→ **Screenshot grounding data**
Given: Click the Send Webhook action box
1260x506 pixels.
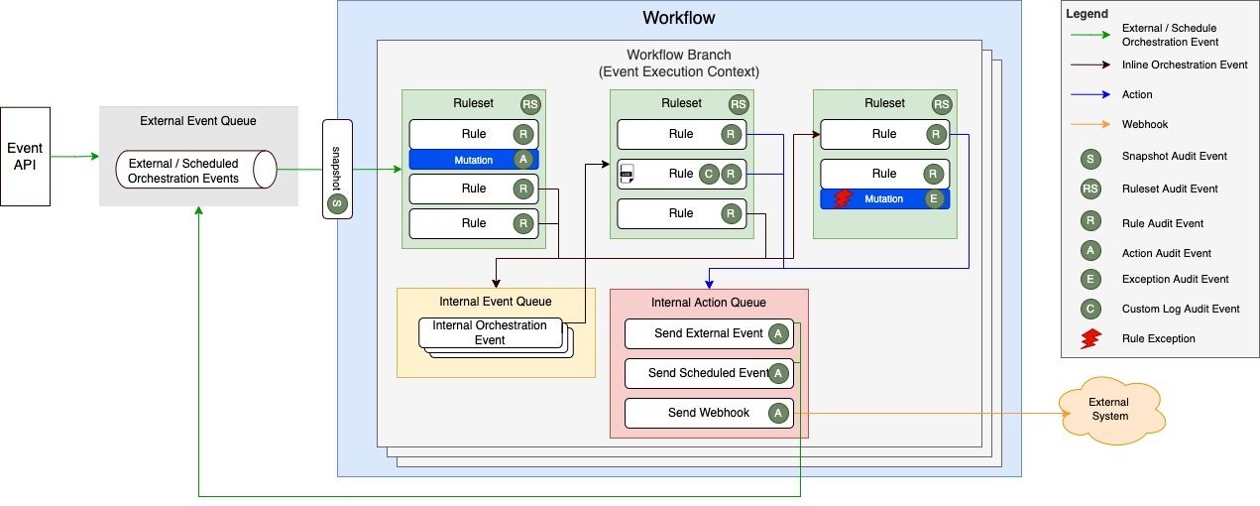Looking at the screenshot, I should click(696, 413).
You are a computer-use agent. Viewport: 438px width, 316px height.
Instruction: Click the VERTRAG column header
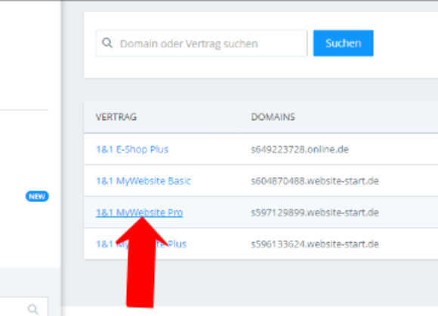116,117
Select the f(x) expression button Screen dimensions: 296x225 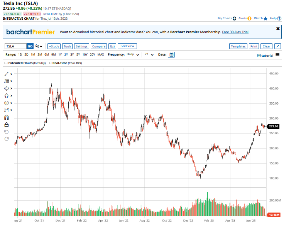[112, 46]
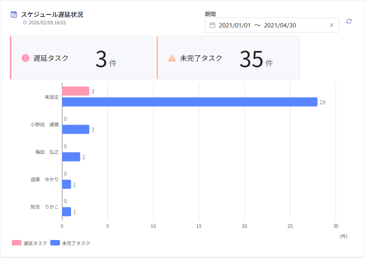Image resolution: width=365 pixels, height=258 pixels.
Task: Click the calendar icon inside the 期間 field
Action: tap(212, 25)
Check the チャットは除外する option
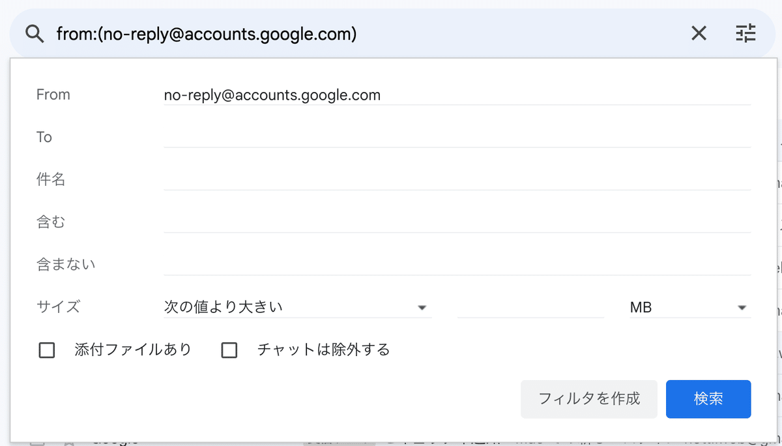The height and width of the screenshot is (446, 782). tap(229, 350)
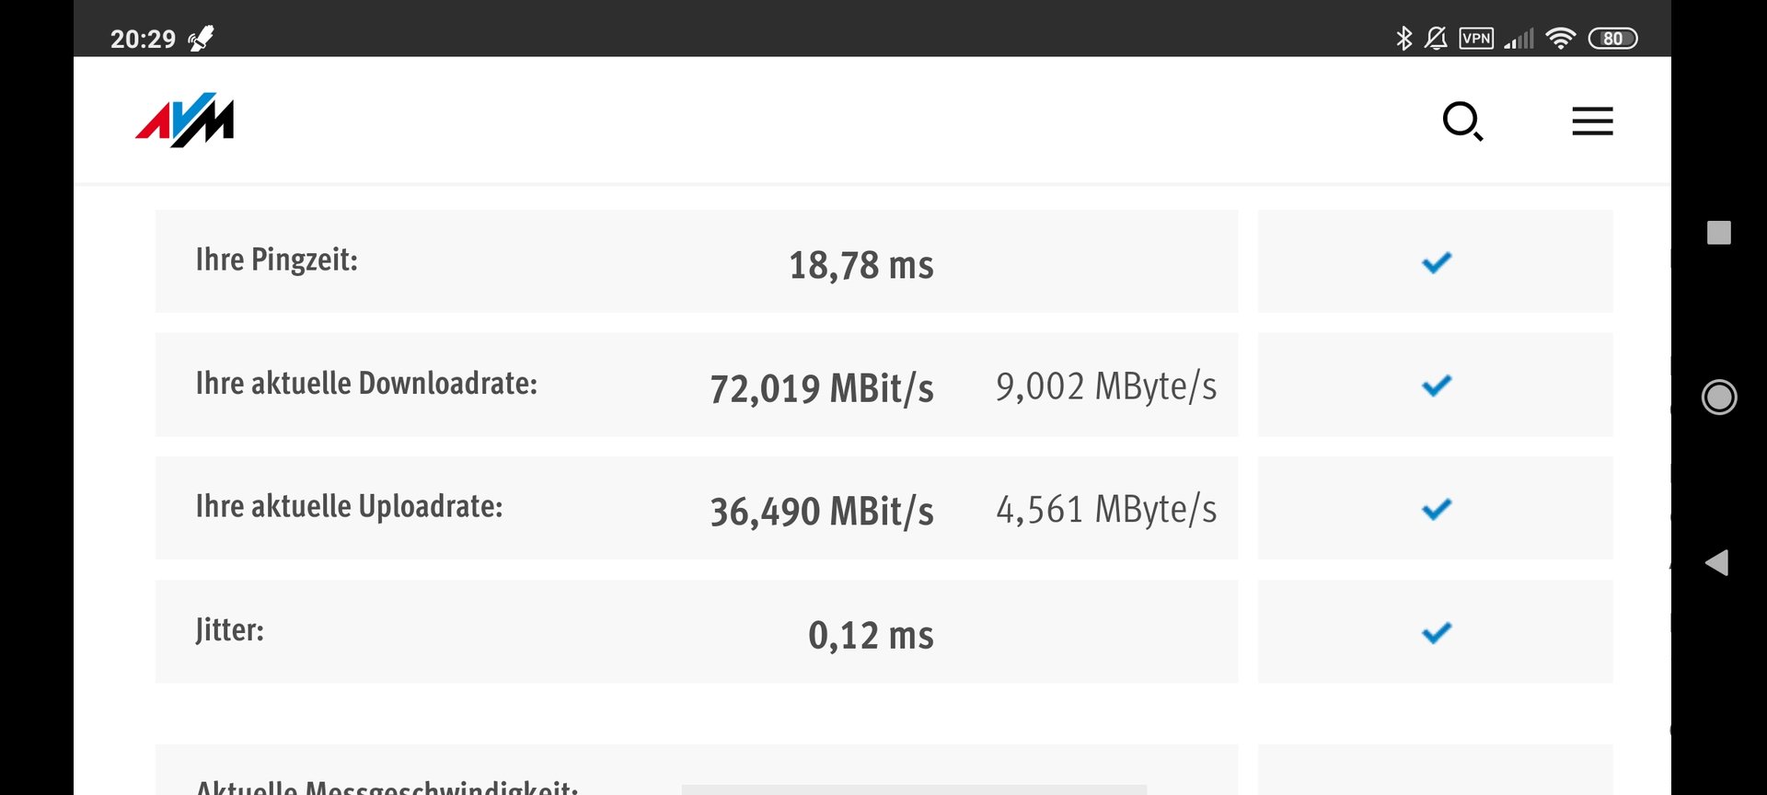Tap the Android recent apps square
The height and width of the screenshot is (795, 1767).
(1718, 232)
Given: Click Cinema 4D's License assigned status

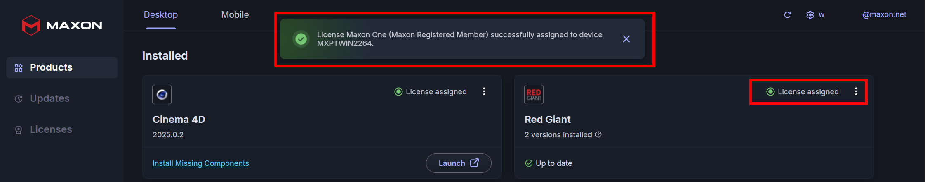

→ **WORK REQUIRED**
Wherever a line in the entries holds "Given", copy that line.

→ **TASK ANSWER**
Given: Click the Send Webhook action box
Given: Click Cinema 4D's License assigned status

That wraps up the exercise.